* **Task prompt**
Examine the records and identify each line that includes the string "visibility". Copy those lines.

* **Data shown**
============
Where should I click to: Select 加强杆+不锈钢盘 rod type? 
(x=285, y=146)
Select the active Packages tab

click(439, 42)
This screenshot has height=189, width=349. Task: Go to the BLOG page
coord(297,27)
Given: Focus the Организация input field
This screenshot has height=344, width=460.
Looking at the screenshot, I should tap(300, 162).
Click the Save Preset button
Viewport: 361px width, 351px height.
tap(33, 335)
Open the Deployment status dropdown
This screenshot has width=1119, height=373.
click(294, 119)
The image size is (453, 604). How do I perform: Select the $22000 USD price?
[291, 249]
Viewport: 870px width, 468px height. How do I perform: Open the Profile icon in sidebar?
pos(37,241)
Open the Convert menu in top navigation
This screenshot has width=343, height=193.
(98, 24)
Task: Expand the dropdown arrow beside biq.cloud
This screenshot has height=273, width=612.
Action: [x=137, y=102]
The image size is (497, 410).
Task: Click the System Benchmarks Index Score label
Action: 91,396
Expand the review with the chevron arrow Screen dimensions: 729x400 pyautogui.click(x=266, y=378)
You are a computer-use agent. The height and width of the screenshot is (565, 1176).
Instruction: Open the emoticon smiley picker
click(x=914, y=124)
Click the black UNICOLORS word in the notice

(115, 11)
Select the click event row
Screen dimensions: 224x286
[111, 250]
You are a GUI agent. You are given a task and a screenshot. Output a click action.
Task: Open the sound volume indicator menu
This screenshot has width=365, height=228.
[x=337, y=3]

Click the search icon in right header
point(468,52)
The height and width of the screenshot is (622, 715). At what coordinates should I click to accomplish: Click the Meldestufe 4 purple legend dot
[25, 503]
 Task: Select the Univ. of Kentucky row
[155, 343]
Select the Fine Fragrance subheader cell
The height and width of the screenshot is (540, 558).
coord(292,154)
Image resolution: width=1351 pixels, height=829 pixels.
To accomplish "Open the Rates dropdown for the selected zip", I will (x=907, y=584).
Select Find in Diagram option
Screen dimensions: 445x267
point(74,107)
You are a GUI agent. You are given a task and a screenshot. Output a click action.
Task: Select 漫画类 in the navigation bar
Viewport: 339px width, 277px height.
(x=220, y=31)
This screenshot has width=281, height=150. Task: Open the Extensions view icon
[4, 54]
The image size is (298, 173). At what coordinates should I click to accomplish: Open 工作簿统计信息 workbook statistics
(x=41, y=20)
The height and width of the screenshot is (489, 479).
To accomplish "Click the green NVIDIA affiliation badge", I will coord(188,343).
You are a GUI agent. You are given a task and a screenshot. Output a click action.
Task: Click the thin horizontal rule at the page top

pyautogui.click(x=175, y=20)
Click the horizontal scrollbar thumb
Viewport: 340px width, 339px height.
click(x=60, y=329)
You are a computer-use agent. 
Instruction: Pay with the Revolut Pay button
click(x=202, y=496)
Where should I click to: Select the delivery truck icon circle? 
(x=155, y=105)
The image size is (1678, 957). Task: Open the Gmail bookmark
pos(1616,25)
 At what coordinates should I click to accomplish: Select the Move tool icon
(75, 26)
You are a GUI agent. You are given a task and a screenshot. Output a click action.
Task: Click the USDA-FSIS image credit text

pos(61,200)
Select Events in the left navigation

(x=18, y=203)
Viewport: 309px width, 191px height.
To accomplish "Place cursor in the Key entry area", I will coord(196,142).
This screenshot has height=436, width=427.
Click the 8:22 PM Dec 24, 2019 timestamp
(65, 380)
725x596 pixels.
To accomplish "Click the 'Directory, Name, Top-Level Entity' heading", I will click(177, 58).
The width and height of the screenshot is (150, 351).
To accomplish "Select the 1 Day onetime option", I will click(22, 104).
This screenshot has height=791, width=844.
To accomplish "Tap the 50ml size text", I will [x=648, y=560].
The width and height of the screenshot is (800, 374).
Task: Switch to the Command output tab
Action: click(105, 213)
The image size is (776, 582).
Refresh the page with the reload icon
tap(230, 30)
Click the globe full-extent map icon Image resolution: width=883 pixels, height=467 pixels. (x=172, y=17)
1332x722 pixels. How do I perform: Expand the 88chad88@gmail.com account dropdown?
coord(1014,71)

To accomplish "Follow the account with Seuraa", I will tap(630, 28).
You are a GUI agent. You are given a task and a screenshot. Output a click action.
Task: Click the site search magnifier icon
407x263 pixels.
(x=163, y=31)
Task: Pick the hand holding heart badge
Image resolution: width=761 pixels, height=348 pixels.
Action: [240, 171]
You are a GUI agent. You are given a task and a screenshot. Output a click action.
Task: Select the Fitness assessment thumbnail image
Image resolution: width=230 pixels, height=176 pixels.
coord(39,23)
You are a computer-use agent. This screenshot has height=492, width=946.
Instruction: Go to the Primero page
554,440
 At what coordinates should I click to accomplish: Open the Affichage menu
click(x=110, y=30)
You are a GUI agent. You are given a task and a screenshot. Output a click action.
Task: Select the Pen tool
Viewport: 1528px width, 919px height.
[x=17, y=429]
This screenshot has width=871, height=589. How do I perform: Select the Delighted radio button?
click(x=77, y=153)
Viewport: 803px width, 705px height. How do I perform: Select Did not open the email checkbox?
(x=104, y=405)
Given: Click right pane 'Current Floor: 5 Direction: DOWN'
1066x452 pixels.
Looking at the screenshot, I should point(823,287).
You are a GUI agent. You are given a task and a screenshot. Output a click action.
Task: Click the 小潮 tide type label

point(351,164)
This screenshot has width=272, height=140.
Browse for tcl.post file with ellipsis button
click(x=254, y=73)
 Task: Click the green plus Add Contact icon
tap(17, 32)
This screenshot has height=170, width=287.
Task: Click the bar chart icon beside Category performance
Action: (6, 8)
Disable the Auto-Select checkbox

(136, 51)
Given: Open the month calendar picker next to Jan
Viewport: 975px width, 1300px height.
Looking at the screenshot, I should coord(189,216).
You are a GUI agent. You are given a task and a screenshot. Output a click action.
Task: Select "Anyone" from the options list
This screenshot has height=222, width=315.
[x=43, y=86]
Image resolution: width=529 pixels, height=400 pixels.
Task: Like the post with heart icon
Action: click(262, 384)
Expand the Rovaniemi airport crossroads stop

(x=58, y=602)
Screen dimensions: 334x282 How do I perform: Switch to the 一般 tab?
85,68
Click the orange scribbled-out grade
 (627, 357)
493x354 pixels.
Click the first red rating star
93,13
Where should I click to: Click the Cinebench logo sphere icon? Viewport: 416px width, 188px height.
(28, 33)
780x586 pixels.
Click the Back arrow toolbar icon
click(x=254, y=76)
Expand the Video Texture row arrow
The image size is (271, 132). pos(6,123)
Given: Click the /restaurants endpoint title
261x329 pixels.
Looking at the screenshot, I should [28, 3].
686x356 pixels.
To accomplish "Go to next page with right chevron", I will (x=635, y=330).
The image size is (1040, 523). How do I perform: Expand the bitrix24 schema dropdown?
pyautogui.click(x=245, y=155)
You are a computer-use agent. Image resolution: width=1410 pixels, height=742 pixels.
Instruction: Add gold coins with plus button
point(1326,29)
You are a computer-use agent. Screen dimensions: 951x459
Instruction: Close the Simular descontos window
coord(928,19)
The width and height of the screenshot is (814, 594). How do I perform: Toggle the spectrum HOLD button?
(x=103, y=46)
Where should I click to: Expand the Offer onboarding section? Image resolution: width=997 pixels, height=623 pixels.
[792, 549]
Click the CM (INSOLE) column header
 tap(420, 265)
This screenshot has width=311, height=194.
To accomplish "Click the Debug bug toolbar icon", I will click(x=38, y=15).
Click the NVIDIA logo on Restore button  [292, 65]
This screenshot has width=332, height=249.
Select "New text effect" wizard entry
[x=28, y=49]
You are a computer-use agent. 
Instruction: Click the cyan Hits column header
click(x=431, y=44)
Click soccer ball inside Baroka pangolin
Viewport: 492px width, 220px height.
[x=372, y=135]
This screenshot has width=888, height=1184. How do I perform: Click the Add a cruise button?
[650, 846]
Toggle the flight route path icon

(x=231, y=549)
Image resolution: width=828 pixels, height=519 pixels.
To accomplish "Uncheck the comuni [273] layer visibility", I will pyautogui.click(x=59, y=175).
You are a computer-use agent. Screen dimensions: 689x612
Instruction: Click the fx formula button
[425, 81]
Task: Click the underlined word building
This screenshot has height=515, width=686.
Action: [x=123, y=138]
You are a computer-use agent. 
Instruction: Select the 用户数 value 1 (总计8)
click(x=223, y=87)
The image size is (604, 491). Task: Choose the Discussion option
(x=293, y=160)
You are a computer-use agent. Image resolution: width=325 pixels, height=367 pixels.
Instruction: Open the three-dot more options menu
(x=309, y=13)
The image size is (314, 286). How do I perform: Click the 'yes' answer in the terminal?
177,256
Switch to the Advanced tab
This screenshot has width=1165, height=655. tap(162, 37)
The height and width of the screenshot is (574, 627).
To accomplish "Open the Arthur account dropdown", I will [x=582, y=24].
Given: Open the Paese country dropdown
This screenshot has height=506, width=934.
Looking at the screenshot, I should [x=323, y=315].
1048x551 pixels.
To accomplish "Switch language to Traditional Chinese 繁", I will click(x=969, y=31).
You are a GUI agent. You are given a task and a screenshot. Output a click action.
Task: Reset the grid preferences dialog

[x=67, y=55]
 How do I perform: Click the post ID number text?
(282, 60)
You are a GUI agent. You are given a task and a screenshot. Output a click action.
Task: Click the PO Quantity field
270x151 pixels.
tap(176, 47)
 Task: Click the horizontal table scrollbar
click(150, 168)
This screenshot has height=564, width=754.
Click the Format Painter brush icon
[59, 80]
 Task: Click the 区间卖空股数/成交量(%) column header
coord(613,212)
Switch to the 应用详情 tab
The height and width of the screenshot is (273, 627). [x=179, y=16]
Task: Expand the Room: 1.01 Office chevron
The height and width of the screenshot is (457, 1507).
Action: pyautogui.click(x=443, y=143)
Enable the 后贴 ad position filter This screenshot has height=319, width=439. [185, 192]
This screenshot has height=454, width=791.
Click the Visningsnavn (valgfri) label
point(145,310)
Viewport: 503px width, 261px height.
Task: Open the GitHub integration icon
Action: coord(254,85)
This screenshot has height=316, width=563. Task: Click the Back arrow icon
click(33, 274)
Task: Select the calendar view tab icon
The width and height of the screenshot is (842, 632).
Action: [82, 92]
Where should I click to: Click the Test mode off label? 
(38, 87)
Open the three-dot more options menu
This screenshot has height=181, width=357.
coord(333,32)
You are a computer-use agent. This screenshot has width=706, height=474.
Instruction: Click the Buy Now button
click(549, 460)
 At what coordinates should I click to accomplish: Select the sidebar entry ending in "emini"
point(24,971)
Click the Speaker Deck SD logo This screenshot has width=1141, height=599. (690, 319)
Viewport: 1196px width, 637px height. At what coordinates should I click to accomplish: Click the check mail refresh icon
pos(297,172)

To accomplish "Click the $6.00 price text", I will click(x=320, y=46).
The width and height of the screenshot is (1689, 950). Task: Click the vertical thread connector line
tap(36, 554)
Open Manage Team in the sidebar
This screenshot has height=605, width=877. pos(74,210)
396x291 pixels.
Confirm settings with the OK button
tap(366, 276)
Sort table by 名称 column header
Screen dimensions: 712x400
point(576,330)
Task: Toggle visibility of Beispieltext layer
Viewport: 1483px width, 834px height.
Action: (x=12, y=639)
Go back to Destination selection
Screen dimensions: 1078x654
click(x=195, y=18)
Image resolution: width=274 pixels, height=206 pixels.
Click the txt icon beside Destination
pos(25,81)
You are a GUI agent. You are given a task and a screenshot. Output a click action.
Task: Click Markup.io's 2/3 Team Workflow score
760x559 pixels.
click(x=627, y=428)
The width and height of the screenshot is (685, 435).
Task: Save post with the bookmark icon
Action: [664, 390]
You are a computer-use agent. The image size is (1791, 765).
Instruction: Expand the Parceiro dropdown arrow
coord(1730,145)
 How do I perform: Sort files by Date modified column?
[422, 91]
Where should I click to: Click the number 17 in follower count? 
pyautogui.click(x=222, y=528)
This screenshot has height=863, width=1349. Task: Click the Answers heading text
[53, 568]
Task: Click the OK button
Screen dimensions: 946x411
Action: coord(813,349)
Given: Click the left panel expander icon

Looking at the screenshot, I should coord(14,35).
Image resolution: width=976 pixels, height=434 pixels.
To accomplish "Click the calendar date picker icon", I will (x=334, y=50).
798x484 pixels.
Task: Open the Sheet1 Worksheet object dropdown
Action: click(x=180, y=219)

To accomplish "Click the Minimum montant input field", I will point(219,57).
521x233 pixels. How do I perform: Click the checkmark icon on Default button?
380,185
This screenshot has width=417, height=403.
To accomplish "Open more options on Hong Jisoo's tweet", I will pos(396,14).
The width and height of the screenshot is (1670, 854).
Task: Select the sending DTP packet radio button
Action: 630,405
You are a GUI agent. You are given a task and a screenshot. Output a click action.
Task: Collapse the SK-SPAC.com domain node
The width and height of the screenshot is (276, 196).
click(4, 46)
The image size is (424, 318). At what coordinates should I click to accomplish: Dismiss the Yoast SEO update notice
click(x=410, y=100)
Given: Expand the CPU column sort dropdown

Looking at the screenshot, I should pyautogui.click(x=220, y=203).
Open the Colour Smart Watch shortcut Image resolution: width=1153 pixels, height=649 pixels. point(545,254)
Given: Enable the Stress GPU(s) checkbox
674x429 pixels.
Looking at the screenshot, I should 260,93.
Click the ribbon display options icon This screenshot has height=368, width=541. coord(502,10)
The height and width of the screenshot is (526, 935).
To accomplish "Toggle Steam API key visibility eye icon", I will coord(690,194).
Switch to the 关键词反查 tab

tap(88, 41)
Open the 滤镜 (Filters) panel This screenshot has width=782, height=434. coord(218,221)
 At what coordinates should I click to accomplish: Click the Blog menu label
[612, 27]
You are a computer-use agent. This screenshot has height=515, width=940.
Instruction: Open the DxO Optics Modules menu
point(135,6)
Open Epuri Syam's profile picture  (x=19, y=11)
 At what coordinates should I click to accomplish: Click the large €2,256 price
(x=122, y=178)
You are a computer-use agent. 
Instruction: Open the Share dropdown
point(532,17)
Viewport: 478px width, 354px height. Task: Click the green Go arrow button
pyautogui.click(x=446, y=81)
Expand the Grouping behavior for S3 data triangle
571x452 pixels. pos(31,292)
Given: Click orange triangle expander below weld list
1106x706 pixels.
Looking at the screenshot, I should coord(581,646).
============
* **Finished exercise**
To accomplish "Uncheck the comuni [273] layer visibility", I will pyautogui.click(x=59, y=175).
Task: Toggle visibility of Beispieltext layer
To accomplish "Toggle Steam API key visibility eye icon", I will coord(690,194).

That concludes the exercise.